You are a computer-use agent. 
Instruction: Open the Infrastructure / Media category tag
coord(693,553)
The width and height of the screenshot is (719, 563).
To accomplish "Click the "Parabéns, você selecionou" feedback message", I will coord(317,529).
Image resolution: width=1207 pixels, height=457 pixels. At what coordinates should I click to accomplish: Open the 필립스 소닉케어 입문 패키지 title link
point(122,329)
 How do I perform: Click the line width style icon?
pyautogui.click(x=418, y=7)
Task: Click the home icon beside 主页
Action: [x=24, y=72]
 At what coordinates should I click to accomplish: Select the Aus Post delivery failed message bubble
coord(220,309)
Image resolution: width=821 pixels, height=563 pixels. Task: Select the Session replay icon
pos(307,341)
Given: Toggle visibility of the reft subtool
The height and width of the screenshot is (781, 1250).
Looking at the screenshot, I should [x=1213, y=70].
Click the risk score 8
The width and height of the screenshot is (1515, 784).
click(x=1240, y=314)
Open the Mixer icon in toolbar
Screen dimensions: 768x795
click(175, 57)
────────────────
• _Exercise brief_: Switch "visibility" to "display" and write out again the items from the line with "Given: Toggle visibility of the reft subtool" through the end of the items, changing nothing else and giving only those lines.

• _Answer below_:
Given: Toggle display of the reft subtool
The height and width of the screenshot is (781, 1250).
Looking at the screenshot, I should [x=1213, y=70].
Click the risk score 8
The width and height of the screenshot is (1515, 784).
click(x=1240, y=314)
Open the Mixer icon in toolbar
Screen dimensions: 768x795
click(175, 57)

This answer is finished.